** begin Recorded data **

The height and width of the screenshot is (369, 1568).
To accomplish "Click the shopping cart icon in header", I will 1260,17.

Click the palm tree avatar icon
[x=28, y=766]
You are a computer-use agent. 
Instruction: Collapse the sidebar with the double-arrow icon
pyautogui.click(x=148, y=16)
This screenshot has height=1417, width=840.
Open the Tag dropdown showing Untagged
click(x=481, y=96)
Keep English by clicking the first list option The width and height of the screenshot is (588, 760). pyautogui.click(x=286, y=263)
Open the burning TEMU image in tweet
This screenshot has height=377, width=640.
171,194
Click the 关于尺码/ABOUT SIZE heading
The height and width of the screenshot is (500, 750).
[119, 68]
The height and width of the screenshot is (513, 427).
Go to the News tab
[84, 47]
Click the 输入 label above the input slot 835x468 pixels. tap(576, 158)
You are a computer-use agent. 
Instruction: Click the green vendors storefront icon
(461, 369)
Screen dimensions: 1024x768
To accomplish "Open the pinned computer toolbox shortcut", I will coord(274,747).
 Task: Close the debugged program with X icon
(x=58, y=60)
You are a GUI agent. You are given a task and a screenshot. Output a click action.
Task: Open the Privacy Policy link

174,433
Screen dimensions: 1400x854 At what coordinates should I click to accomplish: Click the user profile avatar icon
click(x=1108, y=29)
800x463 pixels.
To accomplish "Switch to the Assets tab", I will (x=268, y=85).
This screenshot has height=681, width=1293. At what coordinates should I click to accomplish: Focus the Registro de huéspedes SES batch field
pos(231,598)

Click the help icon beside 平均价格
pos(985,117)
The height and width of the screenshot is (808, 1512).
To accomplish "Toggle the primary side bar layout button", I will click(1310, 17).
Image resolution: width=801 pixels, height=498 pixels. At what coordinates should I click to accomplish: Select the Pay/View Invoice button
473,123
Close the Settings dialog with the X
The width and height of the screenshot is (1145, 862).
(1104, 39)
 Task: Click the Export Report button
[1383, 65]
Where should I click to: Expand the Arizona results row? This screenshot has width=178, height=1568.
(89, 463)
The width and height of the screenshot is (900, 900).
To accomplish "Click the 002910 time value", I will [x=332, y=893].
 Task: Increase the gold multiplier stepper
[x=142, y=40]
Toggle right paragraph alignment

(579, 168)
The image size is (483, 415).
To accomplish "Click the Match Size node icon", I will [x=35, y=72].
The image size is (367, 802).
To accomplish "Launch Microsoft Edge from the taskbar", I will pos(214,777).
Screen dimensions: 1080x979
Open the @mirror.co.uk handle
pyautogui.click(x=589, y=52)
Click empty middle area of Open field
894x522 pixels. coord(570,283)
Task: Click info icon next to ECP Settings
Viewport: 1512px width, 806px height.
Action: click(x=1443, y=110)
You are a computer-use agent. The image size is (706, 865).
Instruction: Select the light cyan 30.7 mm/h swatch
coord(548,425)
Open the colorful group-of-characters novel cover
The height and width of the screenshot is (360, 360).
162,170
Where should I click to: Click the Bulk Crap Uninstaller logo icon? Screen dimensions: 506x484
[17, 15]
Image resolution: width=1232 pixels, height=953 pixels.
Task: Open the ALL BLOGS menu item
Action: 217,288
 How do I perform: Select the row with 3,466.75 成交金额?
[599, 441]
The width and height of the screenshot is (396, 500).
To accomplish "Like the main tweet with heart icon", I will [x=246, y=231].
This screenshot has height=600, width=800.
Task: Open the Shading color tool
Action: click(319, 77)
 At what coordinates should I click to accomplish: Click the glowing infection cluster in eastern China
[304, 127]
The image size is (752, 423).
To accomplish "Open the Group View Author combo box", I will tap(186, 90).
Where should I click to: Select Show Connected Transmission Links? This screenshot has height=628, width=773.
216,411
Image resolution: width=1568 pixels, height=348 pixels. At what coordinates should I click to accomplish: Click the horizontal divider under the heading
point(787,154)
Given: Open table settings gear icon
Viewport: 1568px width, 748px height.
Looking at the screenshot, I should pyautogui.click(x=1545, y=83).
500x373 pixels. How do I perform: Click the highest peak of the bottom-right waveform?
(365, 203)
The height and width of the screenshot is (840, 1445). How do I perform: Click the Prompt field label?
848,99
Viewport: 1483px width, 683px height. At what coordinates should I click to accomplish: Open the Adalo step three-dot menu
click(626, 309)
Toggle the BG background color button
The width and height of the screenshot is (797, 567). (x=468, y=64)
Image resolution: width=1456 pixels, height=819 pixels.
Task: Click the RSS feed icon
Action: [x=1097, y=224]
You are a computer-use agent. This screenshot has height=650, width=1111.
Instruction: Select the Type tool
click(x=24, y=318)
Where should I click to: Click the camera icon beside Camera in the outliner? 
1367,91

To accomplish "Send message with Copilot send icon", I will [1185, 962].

** end Recorded data **

* Task goal: Please convert the part of the records that opens with the line containing "The width and height of the screenshot is (396, 500)." and closes with the line containing "point(787,154)" into a JSON list of strings, one string per line, leaving out blank lines.

* Result:
[
  "The width and height of the screenshot is (396, 500).",
  "To accomplish \"Like the main tweet with heart icon\", I will [x=246, y=231].",
  "This screenshot has height=600, width=800.",
  "Task: Open the Shading color tool",
  "Action: click(319, 77)",
  " At what coordinates should I click to accomplish: Click the glowing infection cluster in eastern China",
  "[304, 127]",
  "The image size is (752, 423).",
  "To accomplish \"Open the Group View Author combo box\", I will tap(186, 90).",
  "Where should I click to: Select Show Connected Transmission Links? This screenshot has height=628, width=773.",
  "216,411",
  "Image resolution: width=1568 pixels, height=348 pixels. At what coordinates should I click to accomplish: Click the horizontal divider under the heading",
  "point(787,154)"
]